| Directives |
**A)** Retype a portion of the passage on contact terminals. Begin at the words "The first contact terminal 150 and" and stop after "member 150, respectively the second contact terminal 160.".
**B)** According to the passage on contact terminals, how are the first and second contact terminals formed?
**C)** Do these statements agree with the passage on contact terminals? Answer yes or no for each and quote the deciding words.
(i) The bands 151 of the first contact terminal have a ring shape.
(ii) The second contact terminal has a smaller diameter than the first contact terminal.
(iii) The contact members bulge outward at the longitudinal center of the first contact terminal.

| Selected passage |
____________________

Preferably, the first and second contact terminals 150, 160 have the same shape and configuration except that the second contact terminal 160 has a diameter, or cross- section area, greater than that of the first contact terminal 150. The bands 151 of the first contact terminal 150 have a ring shape and are respectively located at both longitudinal ends of the first contact terminal 150. The contact members 152 extend between the bands 151 in a longitudinal direction of the first contact terminal 150. The contact members 152 are disposed in a circumferential direction of the first contact terminal 150.

Advantageously, an outer diameter of the first contact terminal 150 at the contact members 152 is smaller than that of the first contact terminal 150 at the bands 151. The contact terminal 150 has an outer diameter that becomes gradually smaller from the both bands 151 toward a longitudinal center thereof. Thus, the contact members 152 are inwardly concave at the longitudinal center of the first contact terminal 150.

The slits 153 extend, in the longitudinal direction of the first contact terminal 150, between the neighboring contact members 152.

Some embodiments may include the first contact terminal 150 without the slits 153, instead the neighboring contact members 152 are cut therebetween along the longitudinal direction of the first contact terminal 150. The second contact terminal 160 has a similar shape and design than that of the first contact terminal 150. Nevertheless, dimensions, diameters and/or cross-section areas may differ from those of the first contact terminal 150.

The first contact terminal 150 and the second contact terminal 160 are formed by stamping and then bending a thin flat elastic plate. Specifically, the thin flat plate is first stamped to thereby remove portions of the slits 153 to thus form the contact members 152 through such removal. Then, the stamped plate, preferably the stamped elastic plate, is bent in a ring shape thus forming a general shape of the first contact terminal 150, respectively the second contact terminal 160.

Thereafter, the middle portion of the first contact terminal 150, respectively the second contact terminal 160, of the general shape is inwardly pressed to form the concave shape of the contact members 152, thereby finally forming the first contact member 150, respectively the second contact terminal 160.

____________________

| Entries shown |

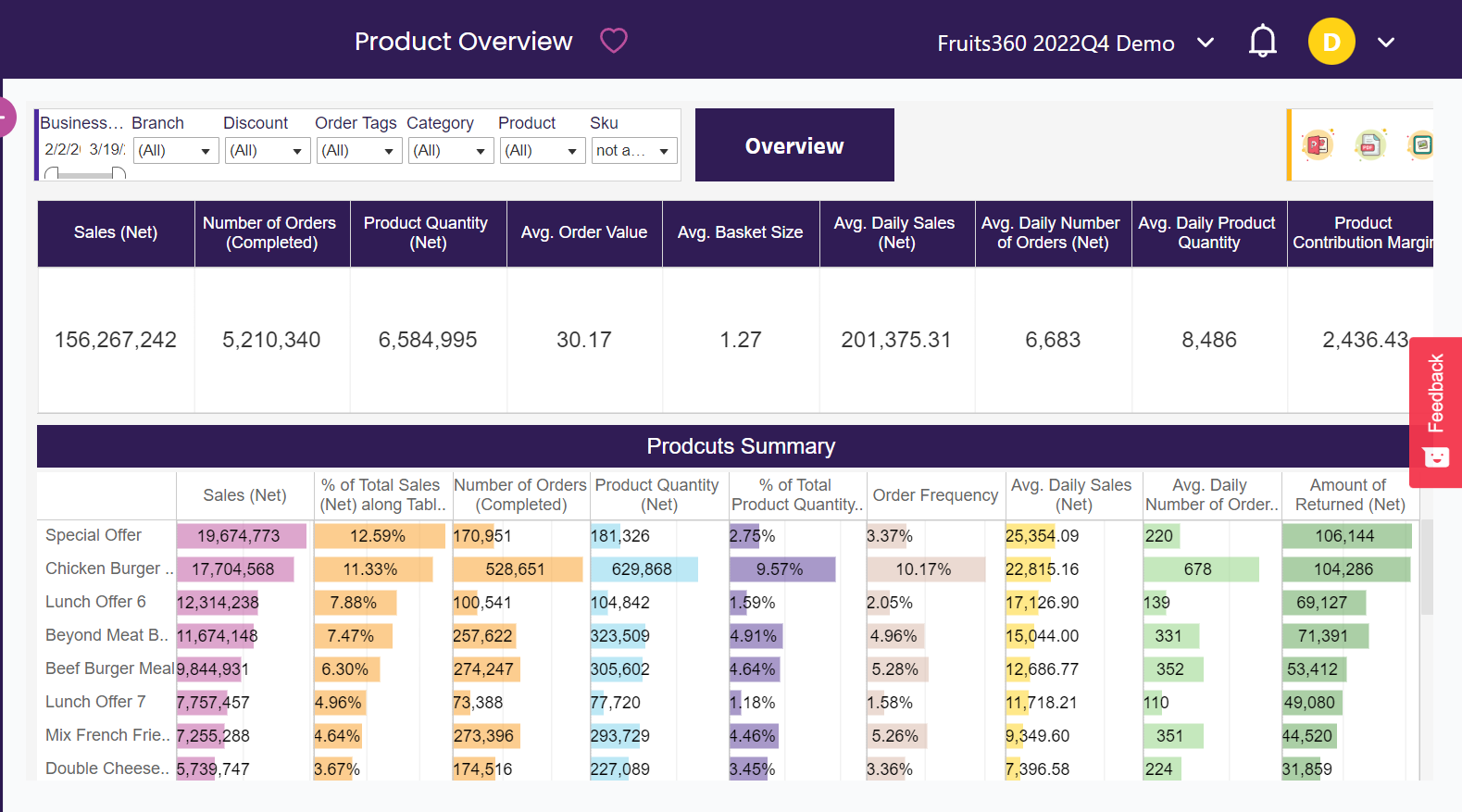
Task: Export dashboard as PowerPoint
Action: pos(1317,145)
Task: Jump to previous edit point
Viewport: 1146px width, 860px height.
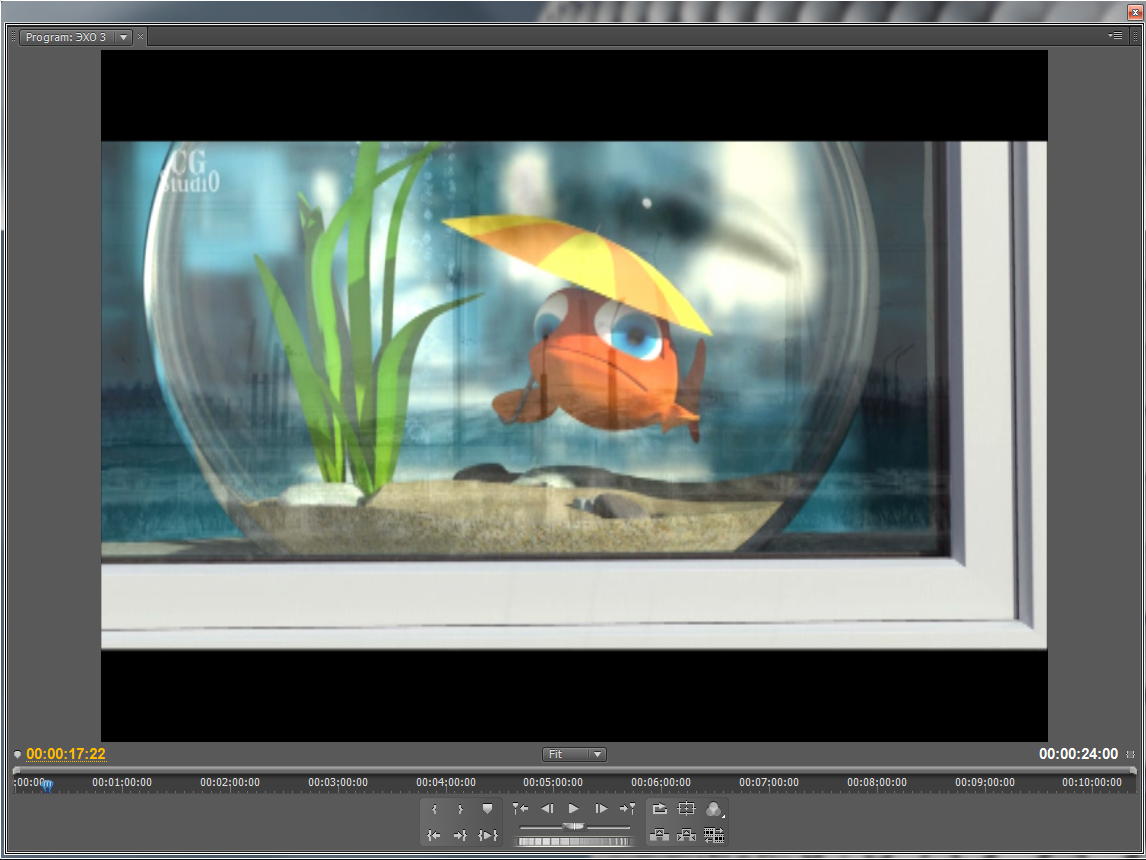Action: (520, 809)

____________________

| Task responses |
**A)**
The first contact terminal 150 and the second contact terminal 160 are formed by stamping and then bending a thin flat elastic plate. Specifically, the thin flat plate is first stamped to thereby remove portions of the slits 153 to thus form the contact members 152 through such removal. Then, the stamped plate, preferably the stamped elastic plate, is bent in a ring shape thus forming a general shape of the first contact terminal 150, respectively the second contact terminal 160.

Thereafter, the middle portion of the first contact terminal 150, respectively the second contact terminal 160, of the general shape is inwardly pressed to form the concave shape of the contact members 152, thereby finally forming the first contact member 150, respectively the second contact terminal 160.

**B)** They are formed by stamping and then bending a thin flat elastic plate.

**C)**
(i) Yes: "The bands 151 of the first contact terminal 150 have a ring shape"
(ii) No: "the second contact terminal 160 has a diameter, or cross- section area, greater than that of the first contact terminal 150"
(iii) No: "the contact members 152 are inwardly concave at the longitudinal center of the first contact terminal 150"